Young (12 to 15 day old) mice are approximately as susceptible to the virus of equine encephalomyelitis, Eastern or Western strain, when it is given intraperitoneally as are adult mice when the virus is injected intracerebrally. With this susceptibility by the intraperitoneal route as a basis, the injection of immune serum-virus mixtures intraperitoneally was found to result in protection in dilutions which give rise to infection after intracerebral inoculation.
The difference of protective power by the two indicated routes was shown not to depend on the amount of inoculum nor on the age of the intracerebrally injected mice. Incubation at 37°C. for 2½ hours neither increases nor diminishes the protective action of immune serum when the intraperitoneal method is employed.

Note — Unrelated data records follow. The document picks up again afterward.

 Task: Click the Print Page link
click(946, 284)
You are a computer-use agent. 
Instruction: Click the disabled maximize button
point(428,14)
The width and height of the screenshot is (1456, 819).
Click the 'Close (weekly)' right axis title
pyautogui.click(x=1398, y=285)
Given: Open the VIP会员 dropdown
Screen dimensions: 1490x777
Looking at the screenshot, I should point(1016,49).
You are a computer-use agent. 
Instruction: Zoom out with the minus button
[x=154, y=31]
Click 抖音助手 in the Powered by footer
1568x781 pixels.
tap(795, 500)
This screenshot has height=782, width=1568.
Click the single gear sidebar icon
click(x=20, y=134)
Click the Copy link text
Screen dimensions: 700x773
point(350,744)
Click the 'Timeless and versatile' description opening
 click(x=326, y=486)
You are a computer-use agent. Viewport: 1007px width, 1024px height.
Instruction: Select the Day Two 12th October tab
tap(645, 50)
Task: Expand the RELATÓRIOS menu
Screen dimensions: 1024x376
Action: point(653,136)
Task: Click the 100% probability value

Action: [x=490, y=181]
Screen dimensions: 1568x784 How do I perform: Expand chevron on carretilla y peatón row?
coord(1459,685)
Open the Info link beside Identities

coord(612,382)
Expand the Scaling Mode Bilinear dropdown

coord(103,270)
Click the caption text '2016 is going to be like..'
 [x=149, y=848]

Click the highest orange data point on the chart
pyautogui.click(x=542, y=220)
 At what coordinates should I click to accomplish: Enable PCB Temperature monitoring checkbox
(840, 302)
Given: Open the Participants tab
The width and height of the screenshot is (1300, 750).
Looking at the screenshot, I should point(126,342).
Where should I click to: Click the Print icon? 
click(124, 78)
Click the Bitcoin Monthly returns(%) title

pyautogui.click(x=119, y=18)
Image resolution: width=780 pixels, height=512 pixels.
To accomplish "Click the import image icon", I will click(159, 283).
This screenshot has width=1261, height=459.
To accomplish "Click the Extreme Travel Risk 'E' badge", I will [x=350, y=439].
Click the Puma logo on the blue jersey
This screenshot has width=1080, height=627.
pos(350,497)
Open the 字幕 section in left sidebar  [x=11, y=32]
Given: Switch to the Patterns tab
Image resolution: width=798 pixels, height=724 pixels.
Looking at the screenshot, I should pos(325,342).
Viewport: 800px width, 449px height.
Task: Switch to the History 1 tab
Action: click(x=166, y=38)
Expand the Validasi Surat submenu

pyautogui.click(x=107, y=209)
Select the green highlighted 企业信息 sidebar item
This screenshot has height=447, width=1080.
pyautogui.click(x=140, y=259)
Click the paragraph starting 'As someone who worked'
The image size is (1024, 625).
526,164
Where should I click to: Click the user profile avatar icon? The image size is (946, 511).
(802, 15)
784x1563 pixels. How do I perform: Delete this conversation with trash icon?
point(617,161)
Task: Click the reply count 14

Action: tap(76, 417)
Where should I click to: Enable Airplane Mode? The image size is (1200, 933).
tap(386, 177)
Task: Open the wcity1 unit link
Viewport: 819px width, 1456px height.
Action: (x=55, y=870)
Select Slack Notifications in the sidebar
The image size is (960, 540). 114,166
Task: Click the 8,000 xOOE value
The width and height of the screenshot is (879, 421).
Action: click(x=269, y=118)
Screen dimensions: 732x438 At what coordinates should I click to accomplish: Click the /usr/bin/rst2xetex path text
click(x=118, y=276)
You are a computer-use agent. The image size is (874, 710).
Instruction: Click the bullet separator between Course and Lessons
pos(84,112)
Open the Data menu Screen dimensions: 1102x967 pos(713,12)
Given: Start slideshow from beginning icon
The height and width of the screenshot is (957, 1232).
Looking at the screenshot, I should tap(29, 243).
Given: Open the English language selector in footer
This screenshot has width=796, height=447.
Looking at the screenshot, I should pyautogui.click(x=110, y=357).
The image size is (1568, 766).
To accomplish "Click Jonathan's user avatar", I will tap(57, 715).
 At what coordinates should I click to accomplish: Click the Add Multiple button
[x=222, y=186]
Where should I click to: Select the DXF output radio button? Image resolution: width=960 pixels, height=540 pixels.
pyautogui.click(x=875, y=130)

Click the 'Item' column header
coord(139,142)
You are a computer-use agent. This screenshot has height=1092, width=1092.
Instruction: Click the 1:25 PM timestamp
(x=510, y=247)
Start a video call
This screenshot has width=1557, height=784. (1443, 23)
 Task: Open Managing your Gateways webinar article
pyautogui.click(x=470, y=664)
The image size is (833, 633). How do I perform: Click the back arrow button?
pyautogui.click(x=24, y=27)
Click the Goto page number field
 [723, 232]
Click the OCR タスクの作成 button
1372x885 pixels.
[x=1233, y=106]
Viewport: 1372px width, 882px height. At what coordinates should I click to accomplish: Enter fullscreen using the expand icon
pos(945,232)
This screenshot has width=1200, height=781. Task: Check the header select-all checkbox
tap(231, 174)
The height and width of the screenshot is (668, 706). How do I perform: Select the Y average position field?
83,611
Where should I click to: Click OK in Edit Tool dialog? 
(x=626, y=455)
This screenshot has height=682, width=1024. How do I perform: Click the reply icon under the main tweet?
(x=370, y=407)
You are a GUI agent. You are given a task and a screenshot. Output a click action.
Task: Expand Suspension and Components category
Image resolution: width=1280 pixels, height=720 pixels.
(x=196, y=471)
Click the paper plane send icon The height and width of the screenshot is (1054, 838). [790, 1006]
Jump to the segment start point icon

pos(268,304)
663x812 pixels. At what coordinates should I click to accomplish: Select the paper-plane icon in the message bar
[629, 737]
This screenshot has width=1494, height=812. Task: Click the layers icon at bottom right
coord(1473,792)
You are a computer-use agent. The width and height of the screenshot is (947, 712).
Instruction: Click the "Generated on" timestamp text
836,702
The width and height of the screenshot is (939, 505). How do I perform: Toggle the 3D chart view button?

The phenomenon of selective protection in different tissues is elicited by the sera of hyperimmunized mice, guinea pigs, and rabbits and by sera derived from horses infected with the disease in nature or exposed to it by contact. Of four horses recovered from the malady, all showed antibody in their sera; of others exposed by contact, four of nine animals revealed antiviral bodies, when the intraperitoneal technique was employed. These tests on horse sera have pointed to the potential value of this procedure for epidemiological studies.
Finally, the reaction itself has significance through its bearing on the mechanism of immunity.